--- Exercise directions ---
Within the material, how many of the lines include the word "agent"? State only that number.

--- Data section ---

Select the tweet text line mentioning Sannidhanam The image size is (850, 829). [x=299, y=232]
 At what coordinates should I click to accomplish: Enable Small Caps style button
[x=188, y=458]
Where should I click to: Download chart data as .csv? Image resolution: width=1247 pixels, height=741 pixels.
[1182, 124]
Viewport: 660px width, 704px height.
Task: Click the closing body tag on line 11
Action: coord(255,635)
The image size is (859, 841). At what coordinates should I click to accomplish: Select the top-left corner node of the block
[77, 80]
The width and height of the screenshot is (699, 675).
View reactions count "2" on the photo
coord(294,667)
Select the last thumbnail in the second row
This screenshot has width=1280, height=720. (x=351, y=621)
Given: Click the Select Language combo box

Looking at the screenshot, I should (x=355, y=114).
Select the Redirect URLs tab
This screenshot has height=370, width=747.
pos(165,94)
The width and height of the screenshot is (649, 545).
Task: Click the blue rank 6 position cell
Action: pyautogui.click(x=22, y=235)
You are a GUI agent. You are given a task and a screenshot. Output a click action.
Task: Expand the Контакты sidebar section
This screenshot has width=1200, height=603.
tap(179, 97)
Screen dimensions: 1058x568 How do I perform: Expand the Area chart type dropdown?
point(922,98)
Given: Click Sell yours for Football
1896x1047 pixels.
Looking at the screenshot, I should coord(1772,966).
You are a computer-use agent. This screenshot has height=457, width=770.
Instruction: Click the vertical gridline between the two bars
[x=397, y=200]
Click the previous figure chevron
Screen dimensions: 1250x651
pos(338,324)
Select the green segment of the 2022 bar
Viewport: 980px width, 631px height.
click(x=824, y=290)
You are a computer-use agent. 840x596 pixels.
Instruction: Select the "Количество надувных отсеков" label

--- Task output ---
3